Fass’ optimism was put to the test in 2007 – the year Munich Re identified as having the most catastrophes since their records began. White Mountains Re’s pre-tax income for the third quarter of 2007 was $74m, compared to $110m in 2006, while the combined ratio was 94%, compared to 89% the previous year.

However for the first nine months of 2007 the story appeared more positive. White Mountains Re reported a 65% increase in pre-tax income from $131m to $217m along with a healthy combined ratio of 96%, down from 108% in the same period the previous year. These results included $82m in catastrophe losses for 2007, a figure dwarfed by the $223m in claims related to Hurricanes Katrina, Rita and Wilma in 2006. Net written premiums were $222m for the third quarter and $905m for the first nine months, a decrease of 22% and 14% from the comparable periods of 2006.

Commenting on the results, CEO Waters said, “While the number of large events was fairly high [in the third quarter], insured damages were limited. Total catastrophe losses for the quarter were still higher than last year. The increased combined ratio also reflects deteriorating pricing across all lines. We are adjusting our mix and reducing volume in response to the market softening and we continue to look for ways to add value. During the quarter, we transferred significant capital to our Bermuda operations to improve our capital allocation.”

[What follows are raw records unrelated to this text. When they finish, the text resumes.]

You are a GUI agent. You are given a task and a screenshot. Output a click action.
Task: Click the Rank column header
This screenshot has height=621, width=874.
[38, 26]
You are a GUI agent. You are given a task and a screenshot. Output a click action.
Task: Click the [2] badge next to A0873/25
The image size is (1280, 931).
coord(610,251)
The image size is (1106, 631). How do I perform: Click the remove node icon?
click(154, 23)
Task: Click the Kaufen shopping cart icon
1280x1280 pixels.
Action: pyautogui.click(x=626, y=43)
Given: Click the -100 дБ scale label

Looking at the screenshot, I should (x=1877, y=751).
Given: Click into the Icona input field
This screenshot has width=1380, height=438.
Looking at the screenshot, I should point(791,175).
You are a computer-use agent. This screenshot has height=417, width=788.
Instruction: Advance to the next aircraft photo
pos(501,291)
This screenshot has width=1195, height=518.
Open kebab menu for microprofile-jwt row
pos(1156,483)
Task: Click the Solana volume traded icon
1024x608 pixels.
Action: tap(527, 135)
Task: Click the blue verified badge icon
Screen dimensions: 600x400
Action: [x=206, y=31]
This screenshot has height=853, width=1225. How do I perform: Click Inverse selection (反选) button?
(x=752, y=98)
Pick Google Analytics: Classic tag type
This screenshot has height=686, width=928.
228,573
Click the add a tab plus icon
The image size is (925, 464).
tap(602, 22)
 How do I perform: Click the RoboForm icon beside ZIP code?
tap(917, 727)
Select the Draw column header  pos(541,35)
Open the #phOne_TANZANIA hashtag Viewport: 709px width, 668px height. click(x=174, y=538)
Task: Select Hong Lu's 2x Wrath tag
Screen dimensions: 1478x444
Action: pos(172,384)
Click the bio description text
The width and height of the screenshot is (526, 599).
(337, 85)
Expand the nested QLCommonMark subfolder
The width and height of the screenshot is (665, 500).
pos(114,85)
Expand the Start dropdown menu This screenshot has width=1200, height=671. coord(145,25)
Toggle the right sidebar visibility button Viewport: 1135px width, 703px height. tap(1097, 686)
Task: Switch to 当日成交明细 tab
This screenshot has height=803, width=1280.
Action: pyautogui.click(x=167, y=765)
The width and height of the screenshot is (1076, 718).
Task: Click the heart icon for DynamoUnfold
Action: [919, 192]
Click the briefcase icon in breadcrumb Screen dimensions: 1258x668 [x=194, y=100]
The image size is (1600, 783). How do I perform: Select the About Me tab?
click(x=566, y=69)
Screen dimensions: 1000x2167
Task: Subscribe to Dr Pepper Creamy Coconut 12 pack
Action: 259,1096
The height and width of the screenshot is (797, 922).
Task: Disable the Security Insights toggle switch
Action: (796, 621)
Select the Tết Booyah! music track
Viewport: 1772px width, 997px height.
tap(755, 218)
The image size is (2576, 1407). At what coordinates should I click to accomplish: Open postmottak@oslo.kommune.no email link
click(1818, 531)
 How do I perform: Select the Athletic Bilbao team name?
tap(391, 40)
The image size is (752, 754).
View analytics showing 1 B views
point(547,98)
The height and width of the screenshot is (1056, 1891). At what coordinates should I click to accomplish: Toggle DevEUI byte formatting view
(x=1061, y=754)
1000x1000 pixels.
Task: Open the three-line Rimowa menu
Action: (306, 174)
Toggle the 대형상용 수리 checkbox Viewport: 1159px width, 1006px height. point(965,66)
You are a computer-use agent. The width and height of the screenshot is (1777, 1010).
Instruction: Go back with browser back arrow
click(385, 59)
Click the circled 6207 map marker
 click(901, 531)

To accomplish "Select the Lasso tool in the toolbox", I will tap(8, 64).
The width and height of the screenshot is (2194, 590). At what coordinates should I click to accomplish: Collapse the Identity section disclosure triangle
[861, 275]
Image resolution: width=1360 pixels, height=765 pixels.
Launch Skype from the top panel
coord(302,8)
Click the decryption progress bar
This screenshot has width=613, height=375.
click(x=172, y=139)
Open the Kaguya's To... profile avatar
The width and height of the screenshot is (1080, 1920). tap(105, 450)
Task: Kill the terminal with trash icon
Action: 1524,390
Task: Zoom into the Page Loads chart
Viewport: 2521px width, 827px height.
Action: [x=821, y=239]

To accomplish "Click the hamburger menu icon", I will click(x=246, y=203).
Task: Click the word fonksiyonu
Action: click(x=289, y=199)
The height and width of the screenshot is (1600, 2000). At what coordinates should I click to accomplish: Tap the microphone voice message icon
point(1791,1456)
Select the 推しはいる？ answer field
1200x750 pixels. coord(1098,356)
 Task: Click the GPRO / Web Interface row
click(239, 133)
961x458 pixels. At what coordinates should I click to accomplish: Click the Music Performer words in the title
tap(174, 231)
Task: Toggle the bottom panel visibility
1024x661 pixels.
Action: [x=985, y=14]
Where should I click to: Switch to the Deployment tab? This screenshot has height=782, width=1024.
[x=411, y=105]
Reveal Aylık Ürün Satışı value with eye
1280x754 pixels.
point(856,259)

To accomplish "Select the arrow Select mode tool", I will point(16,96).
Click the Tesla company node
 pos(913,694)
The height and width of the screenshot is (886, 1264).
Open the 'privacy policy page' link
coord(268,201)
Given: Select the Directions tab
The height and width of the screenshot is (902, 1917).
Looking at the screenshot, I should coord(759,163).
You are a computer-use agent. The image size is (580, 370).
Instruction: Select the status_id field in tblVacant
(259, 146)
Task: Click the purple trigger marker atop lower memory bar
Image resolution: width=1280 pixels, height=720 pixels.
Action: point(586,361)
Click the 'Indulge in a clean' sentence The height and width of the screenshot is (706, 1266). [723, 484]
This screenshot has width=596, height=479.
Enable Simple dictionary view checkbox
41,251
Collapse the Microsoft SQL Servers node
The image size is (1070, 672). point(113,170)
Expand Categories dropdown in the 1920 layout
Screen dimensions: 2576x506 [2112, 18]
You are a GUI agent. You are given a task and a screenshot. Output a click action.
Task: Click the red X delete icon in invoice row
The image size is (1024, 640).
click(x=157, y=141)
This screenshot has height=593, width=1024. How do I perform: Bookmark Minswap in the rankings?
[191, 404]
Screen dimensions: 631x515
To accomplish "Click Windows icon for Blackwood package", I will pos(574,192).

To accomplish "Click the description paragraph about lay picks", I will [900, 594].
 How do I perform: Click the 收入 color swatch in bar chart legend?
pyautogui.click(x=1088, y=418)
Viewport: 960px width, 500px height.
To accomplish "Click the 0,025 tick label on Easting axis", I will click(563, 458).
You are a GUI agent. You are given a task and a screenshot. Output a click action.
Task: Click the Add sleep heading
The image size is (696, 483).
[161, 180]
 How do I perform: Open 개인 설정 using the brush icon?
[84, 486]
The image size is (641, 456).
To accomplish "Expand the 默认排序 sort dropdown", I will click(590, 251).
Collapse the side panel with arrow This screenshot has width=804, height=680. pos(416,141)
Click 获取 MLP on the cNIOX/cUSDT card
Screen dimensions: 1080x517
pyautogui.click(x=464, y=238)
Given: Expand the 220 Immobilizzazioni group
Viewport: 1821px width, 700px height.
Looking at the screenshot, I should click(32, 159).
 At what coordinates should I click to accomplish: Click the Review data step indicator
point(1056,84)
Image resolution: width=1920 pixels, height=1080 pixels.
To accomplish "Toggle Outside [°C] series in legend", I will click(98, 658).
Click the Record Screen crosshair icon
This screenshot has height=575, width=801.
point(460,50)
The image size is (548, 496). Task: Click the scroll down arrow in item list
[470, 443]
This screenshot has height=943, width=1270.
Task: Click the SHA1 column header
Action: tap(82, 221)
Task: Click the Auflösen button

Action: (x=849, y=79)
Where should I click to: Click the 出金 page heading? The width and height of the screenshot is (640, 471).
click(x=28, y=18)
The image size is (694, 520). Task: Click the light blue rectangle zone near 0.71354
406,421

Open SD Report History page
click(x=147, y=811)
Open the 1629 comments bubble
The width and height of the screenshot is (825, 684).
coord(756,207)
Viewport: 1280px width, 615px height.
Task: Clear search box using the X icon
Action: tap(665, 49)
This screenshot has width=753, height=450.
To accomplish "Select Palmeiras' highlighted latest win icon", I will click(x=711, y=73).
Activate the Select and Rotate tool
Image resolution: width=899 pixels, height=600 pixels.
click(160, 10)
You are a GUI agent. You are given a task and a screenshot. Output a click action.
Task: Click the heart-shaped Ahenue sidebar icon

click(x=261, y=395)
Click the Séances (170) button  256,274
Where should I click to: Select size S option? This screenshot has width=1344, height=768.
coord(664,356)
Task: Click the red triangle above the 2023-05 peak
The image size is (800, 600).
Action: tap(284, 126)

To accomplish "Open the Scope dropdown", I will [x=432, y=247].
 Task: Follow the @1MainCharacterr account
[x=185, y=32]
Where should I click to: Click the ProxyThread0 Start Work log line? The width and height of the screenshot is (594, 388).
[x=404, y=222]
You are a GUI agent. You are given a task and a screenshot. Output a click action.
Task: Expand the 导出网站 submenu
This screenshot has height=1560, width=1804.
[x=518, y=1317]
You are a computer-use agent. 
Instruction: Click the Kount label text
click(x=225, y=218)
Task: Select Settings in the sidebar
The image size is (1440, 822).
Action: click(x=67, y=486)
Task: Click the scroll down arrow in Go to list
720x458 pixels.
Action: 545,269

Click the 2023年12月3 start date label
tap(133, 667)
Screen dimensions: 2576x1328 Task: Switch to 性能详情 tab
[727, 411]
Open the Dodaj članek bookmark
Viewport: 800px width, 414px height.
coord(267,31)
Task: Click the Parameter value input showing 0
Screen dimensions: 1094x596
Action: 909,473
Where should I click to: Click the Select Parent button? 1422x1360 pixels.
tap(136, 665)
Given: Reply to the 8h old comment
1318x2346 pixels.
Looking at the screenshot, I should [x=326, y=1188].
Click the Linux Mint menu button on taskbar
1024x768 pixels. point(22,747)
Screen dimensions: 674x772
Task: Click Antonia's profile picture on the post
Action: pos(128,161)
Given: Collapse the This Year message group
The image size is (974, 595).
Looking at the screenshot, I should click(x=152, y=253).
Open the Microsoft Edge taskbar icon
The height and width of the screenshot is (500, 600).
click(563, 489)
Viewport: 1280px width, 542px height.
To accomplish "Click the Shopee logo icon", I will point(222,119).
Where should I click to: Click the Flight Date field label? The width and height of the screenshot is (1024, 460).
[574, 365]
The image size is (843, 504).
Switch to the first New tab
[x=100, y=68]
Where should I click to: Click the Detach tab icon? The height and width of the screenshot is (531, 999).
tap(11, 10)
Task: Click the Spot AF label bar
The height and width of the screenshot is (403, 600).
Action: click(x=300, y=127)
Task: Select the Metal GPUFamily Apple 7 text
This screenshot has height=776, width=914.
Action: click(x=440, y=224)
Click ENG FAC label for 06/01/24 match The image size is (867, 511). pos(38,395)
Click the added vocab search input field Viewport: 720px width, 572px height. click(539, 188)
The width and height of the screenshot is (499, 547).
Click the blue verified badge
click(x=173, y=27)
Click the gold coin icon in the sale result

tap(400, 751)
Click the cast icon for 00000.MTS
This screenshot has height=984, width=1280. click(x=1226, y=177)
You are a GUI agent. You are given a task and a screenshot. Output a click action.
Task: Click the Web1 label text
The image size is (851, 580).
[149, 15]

“The sidecars were established in the hard market conditions when it made sense to establish temporary pockets of capital

On the back of satisfactory financial performances and ability to successfully weather a number of difficult, catastrophe-rich years, White Mountains has also been actively involved with sidecars and new reinsurers. In April 2007 the company created $600m Bermuda-based Pentelia Re in partnership with French investment bank NATIXIS. The fund behind the reinsurer invests in “a diversified portfolio of life and non-life insurance-linked assets including adverse mortality bonds, weather derivatives, terrorism insurance, life settlements, cat bonds and property catastrophe reinsurance.”

Through the group’s acquisition of Fund American Re it also successfully created a Bermuda-based property cat excess company. And with an additional $250m of recent capitalisation, Waters is confident that once a rating is obtained, Fund American Re will be a valuable asset in the White Mountains portfolio.

“We have capitalised our Bermuda operation Fund American Re with over $250m and are in the process of obtaining a rating. Right now that business is assuming business from Folksamerica and once it is standalone, sometime in Q2, that operation will start to underwrite business directly off Bermuda. Although primarily a property cat excess operation, CEO Dwight Evans is a multi-line guy so as the market in Bermuda presents opportunities to grow into other lines of business profitably we will certainly execute on those other lines also.”

The end of a sidecar?

Although the company is happy pumping money into its various reinsurance subsidiaries, it is responding to the difficult market conditions by retiring its various sidecar arrangements. Early in 2008, the group announced that White Mountains Re had terminated its retrocessional contracts with Helicon Re and Olympus Re. The company did not renew the quote share agreements for 2008 and actually bought out the Helicon Re sidecar for $150m, effectively placing it into run-off.

“The sidecars were established in the hard market conditions when it made sense to establish temporary pockets of capital,” explains Waters. “As the market moved away, however, it made less and less sense for the investors. With diminished opportunities to write profitable business it made more sense for White Mountains Re to retain 100% of those accounts in its own book.”

Waters, however, remains upbeat about the future of the company and its relationship with tools such as sidecars. “This doesn’t mean we won’t consider using a sidecar again – we think overall it’s a very effective tool. First time around I think structures were varied and I think we’ve all learnt a little about how to structure these for the future. We are looking at new structures for securitisations at the moment – it is definitely another tool in the kit.”

Nick Thorpe is associate editor of Global Reinsurance.